**RECORDS FOR THIS EXERCISE**:
-*-

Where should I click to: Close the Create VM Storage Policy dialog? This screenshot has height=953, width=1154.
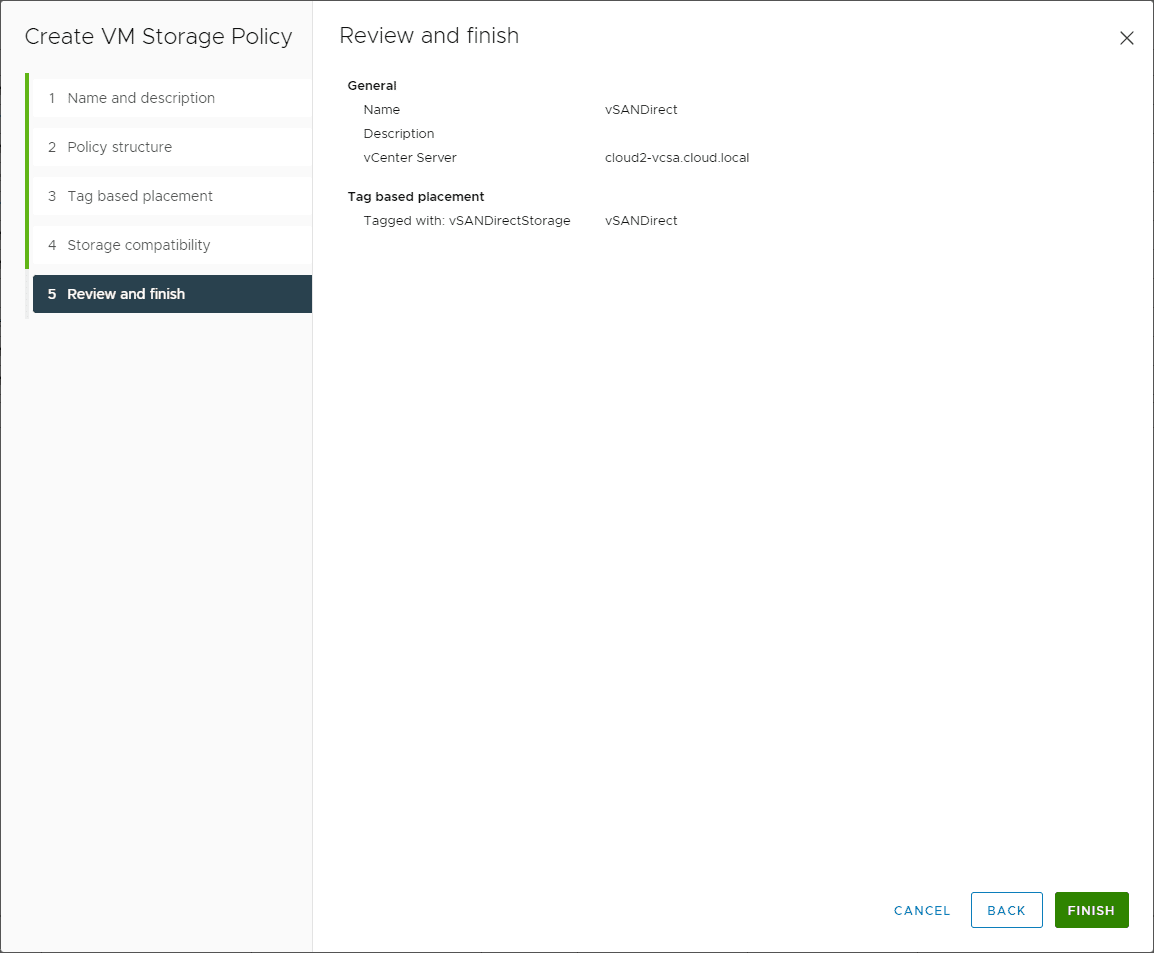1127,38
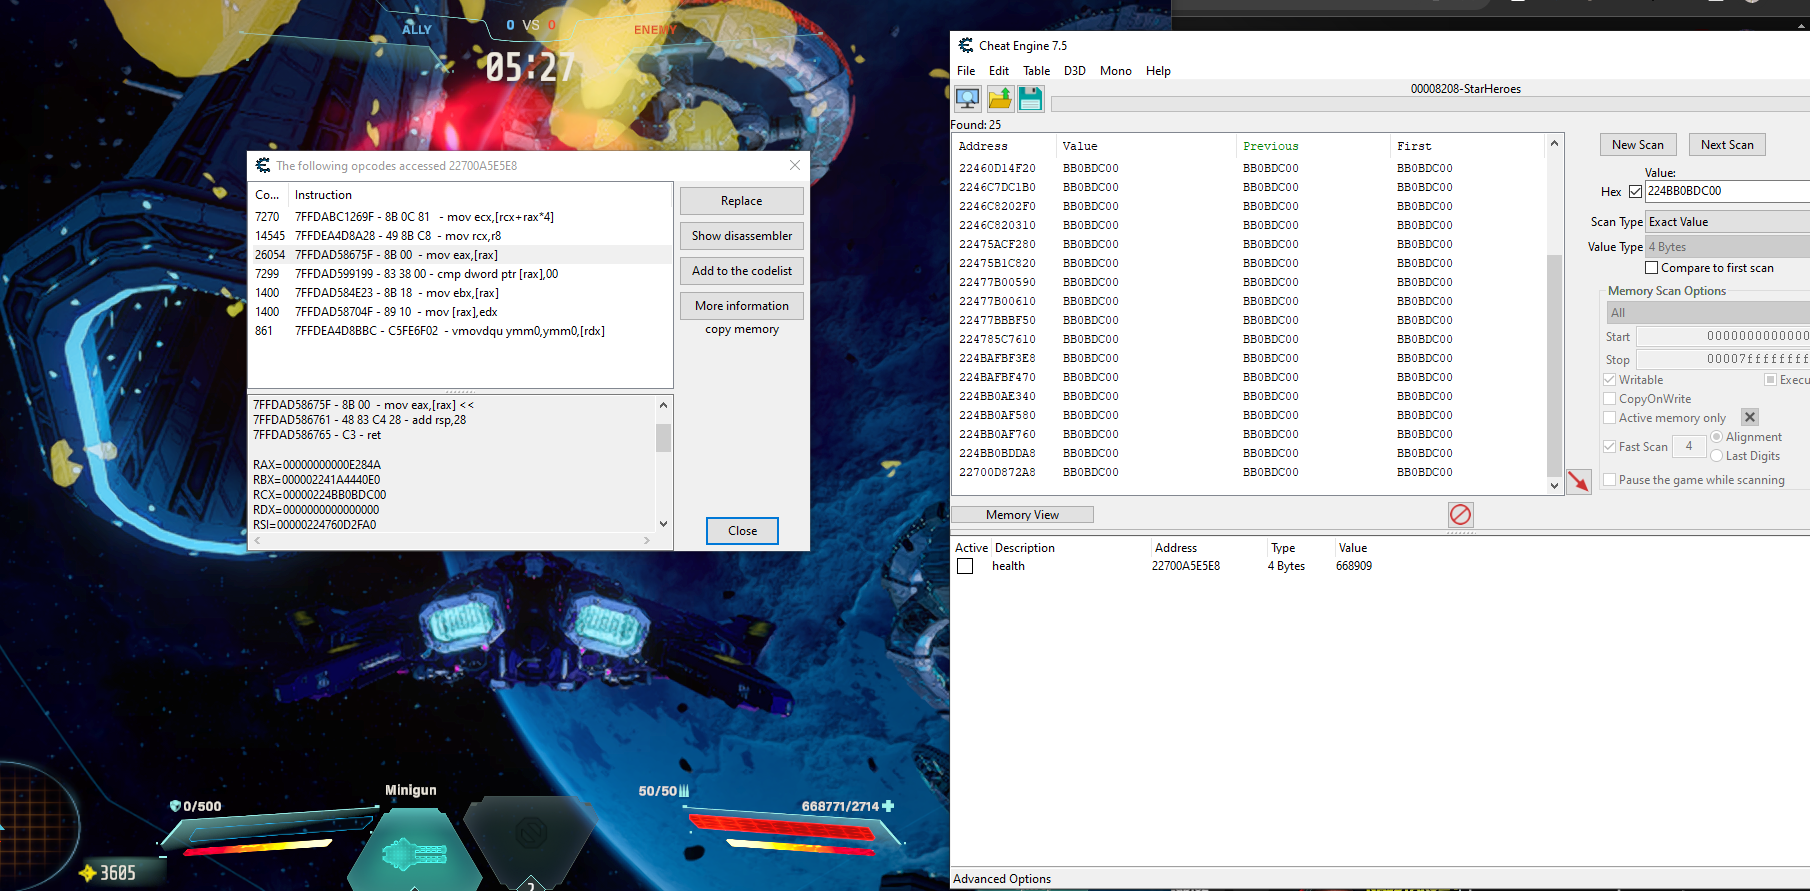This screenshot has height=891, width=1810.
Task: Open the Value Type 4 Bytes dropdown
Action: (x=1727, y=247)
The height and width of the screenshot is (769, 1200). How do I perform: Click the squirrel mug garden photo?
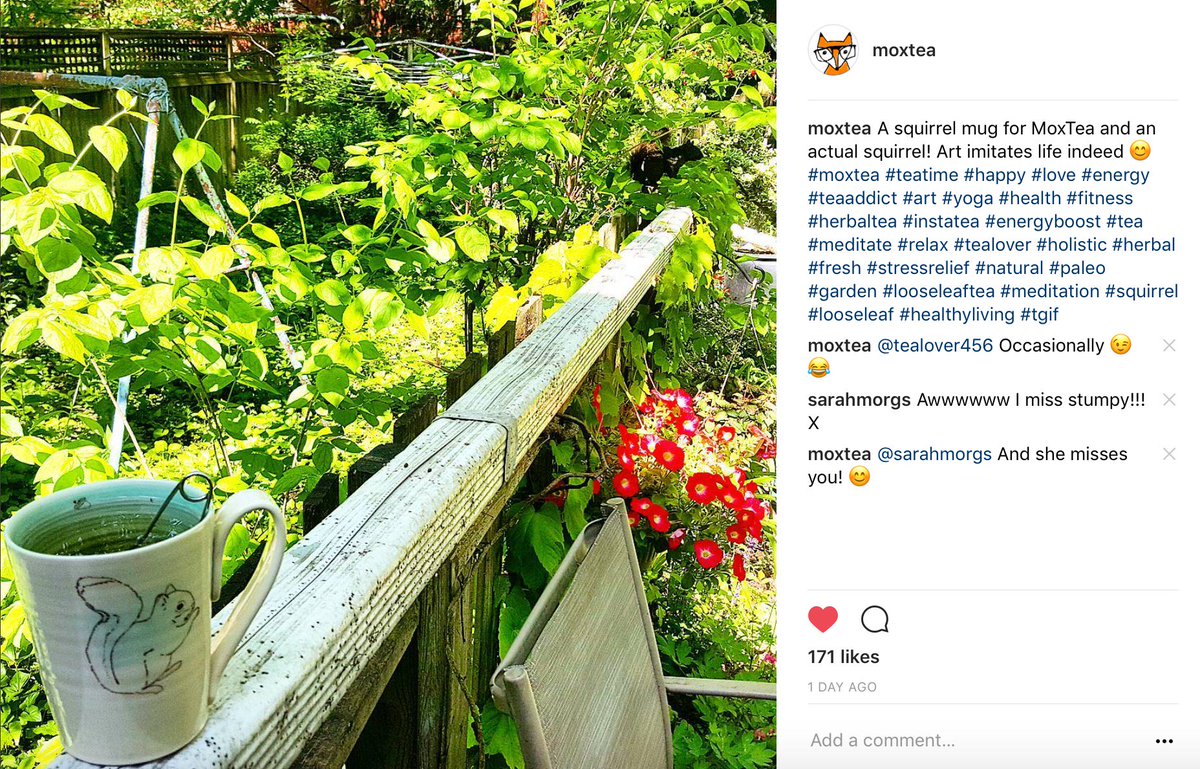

-*-

**TASK DIRECTIONS**: Copy the data exactly. Any picture it contains is to be omitted.

**FINAL ANSWER**:
Where should I click to: Close the Create VM Storage Policy dialog? This screenshot has height=953, width=1154.
1127,38
This screenshot has height=891, width=1810.
Task: Open the Value Type 4 Bytes dropdown
Action: (x=1727, y=247)
The height and width of the screenshot is (769, 1200). How do I perform: Click the squirrel mug garden photo?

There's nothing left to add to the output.